→ **DATA PROVIDED**:
+++
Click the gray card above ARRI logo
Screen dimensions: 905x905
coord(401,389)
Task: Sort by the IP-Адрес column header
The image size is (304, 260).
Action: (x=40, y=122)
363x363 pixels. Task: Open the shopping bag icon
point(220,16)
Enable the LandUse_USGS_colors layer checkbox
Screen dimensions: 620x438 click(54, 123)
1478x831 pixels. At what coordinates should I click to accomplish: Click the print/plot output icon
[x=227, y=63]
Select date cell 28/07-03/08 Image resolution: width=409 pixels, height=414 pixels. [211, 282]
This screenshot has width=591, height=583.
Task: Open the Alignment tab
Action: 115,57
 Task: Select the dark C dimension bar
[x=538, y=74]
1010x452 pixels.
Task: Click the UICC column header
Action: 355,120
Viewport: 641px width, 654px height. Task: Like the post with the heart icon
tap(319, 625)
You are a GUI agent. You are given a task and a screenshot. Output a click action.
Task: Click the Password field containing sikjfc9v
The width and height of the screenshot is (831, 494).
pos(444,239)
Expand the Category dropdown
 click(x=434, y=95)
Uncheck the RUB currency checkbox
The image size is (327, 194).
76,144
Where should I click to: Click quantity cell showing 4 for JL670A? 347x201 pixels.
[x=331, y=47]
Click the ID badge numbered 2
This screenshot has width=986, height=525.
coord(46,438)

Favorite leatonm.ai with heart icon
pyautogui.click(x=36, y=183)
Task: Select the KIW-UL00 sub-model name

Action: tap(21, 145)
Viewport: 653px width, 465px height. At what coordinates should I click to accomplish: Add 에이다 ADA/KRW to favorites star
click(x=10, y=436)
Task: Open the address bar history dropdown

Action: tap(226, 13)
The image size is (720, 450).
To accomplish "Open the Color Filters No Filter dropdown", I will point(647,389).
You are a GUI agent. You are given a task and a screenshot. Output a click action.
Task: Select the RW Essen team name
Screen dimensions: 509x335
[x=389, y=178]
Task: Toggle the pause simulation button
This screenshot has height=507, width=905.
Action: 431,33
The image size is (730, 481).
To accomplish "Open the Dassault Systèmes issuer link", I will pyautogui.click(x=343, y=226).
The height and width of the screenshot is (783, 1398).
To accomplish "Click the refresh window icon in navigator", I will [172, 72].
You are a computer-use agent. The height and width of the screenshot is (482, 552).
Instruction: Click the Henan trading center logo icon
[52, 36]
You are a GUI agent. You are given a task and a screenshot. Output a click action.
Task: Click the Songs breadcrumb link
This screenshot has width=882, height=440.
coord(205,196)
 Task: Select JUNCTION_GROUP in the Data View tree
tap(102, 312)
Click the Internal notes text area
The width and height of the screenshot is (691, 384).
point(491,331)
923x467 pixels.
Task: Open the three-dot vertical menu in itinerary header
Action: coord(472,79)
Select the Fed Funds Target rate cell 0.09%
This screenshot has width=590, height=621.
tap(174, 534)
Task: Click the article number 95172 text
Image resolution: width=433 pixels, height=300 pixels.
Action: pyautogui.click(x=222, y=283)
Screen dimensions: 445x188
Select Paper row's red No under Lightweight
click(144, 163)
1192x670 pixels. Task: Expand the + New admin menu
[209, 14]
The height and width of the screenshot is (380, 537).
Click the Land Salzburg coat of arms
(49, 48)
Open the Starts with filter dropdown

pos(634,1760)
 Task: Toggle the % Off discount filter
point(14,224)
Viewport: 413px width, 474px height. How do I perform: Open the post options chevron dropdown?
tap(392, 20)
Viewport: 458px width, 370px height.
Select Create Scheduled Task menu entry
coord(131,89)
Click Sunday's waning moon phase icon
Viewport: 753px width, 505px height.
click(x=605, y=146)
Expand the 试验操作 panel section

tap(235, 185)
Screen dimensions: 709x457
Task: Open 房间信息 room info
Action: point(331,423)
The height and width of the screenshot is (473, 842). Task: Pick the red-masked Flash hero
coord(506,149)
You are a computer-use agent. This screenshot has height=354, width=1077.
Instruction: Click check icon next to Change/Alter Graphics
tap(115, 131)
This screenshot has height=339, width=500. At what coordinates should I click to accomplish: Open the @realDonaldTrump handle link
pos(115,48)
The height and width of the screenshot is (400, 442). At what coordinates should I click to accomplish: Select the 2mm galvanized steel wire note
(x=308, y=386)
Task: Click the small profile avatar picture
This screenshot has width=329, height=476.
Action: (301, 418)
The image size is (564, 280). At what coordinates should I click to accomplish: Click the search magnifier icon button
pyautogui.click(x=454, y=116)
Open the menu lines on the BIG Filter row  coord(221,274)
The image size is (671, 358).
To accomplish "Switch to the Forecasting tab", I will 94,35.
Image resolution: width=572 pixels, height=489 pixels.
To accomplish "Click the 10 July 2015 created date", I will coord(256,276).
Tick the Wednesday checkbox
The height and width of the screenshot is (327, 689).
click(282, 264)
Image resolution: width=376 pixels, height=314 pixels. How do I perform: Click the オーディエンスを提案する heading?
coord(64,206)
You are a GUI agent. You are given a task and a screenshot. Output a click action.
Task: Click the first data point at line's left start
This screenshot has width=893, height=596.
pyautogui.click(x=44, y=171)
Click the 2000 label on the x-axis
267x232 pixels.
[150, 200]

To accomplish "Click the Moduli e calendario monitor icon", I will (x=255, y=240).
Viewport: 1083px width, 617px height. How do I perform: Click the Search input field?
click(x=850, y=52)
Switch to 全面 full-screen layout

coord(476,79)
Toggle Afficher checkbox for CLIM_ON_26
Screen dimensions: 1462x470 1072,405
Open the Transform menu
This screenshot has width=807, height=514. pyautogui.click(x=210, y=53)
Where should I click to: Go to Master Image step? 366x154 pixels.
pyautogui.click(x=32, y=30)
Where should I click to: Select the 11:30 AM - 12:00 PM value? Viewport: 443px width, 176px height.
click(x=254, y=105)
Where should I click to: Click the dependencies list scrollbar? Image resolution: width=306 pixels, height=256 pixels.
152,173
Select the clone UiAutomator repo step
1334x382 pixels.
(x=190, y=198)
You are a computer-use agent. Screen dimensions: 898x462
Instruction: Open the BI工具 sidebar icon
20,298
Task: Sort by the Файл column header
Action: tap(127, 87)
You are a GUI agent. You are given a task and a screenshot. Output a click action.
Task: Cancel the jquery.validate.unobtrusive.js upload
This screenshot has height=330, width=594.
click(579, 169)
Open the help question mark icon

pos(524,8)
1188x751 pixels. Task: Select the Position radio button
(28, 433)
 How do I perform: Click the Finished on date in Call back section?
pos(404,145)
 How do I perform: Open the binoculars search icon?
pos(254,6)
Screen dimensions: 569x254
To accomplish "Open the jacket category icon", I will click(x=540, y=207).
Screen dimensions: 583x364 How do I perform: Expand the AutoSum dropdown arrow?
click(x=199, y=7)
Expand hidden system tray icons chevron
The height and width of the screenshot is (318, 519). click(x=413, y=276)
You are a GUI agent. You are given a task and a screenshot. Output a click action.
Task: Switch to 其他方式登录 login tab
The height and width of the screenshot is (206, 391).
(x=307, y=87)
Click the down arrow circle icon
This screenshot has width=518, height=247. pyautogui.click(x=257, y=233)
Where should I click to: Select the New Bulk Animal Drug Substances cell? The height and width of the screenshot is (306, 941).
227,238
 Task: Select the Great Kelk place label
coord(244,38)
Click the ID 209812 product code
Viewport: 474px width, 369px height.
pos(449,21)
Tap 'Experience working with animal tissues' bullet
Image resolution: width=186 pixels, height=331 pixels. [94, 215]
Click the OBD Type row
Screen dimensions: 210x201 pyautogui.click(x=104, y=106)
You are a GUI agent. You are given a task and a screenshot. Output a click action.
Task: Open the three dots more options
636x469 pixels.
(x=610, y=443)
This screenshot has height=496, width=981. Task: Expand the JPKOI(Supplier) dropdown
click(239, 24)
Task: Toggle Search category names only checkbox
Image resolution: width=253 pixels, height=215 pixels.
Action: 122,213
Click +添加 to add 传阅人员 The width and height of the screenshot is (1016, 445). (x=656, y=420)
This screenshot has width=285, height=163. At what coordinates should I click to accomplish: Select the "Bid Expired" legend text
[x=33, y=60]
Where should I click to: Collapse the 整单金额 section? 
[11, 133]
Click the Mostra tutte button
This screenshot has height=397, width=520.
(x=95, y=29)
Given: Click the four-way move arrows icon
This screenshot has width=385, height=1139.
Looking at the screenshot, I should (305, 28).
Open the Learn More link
+++
→ **WHAT THE TASK ASKS**:
Go through the entries above and count the lines containing "computer". Give the number only.

→ **ANSWER TO THIS EXERCISE**:
3